* [Question] vmalloc latency in RT-Linux
@ 2022-06-21 12:15 Zhipeng Shi
2022-06-23 10:51 ` Baoquan He
0 siblings, 1 reply; 7+ messages in thread
From: Zhipeng Shi @ 2022-06-21 12:15 UTC (permalink / raw)
To: linux-mm, linux-rt-users; +Cc: tglx, shengjian.xu, schspa
I noticed in rt-linux, vmalloc has a large latency. This is because the
free_vmap_area_lock is held for a long time in the function
__purge_vmap_area_lazy.
In non-RT-Linux, because the function spin_is_contended is well
implemented, so there will be no such problem.
But in RT-Linux, spin_is_contended simply returns 0. I don't understand
why this function was implemented like this before, but in order to
solve this problem, I thought of two ways.
The first is to modify the spin_is_contended definition in spinlock_rt.h
as shown below, but I'm not sure if the change has side-effects:
-#define spin_is_contended(lock) (((void)(lock), 0))

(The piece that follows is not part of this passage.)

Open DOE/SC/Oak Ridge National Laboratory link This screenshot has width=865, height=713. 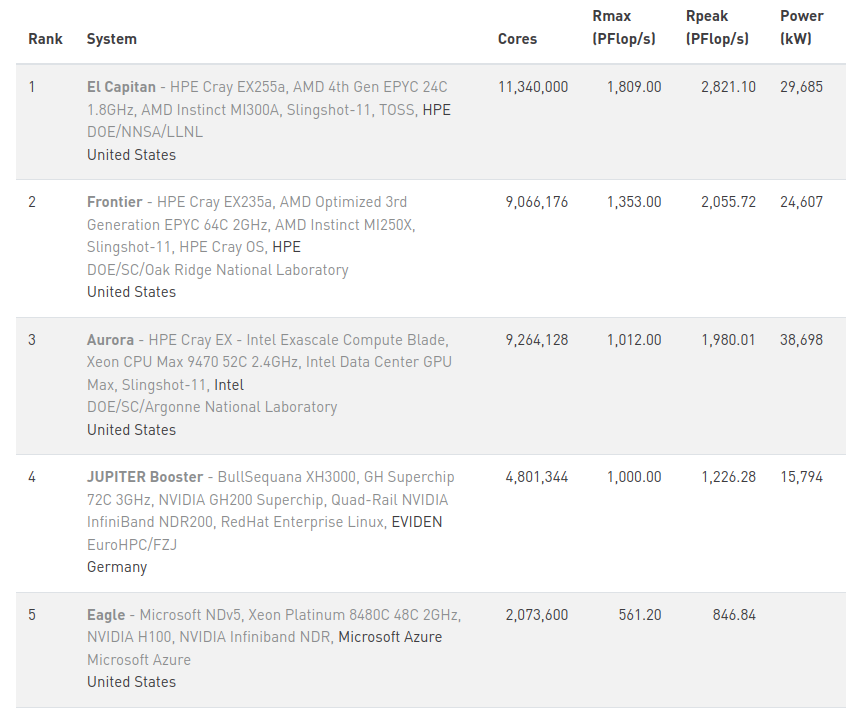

+static inline int spin_is_contended(spinlock_t *lock)
+{
+ unsigned long *p = (unsigned long *) &lock->lock.owner;
+
+ return (READ_ONCE(*p) & RT_MUTEX_HAS_WAITERS);
+}
The second is by reducing the number of lazy_max_pages, but it will lead
to lower performance of vmalloc.
Guys, Do you have any good ideas?
Best regards,
Zhipeng
^ permalink raw reply [flat|nested] 7+ messages in thread
* Re: [Question] vmalloc latency in RT-Linux
2022-06-21 12:15 [Question] vmalloc latency in RT-Linux Zhipeng Shi
@ 2022-06-23 10:51 ` Baoquan He
2022-06-23 18:04 ` Waiman Long
0 siblings, 1 reply; 7+ messages in thread
From: Baoquan He @ 2022-06-23 10:51 UTC (permalink / raw)
To: Zhipeng Shi; +Cc: linux-mm, linux-rt-users, tglx, shengjian.xu, schspa, longman
On 06/21/22 at 08:15pm, Zhipeng Shi wrote:
> I noticed in rt-linux, vmalloc has a large latency. This is because the
> free_vmap_area_lock is held for a long time in the function
> __purge_vmap_area_lazy.
>
> In non-RT-Linux, because the function spin_is_contended is well
> implemented, so there will be no such problem.
>
> But in RT-Linux, spin_is_contended simply returns 0. I don't understand
> why this function was implemented like this before, but in order to
> solve this problem, I thought of two ways.
>
> The first is to modify the spin_is_contended definition in spinlock_rt.h
> as shown below, but I'm not sure if the change has side-effects:
>
> -#define spin_is_contended(lock) (((void)(lock), 0))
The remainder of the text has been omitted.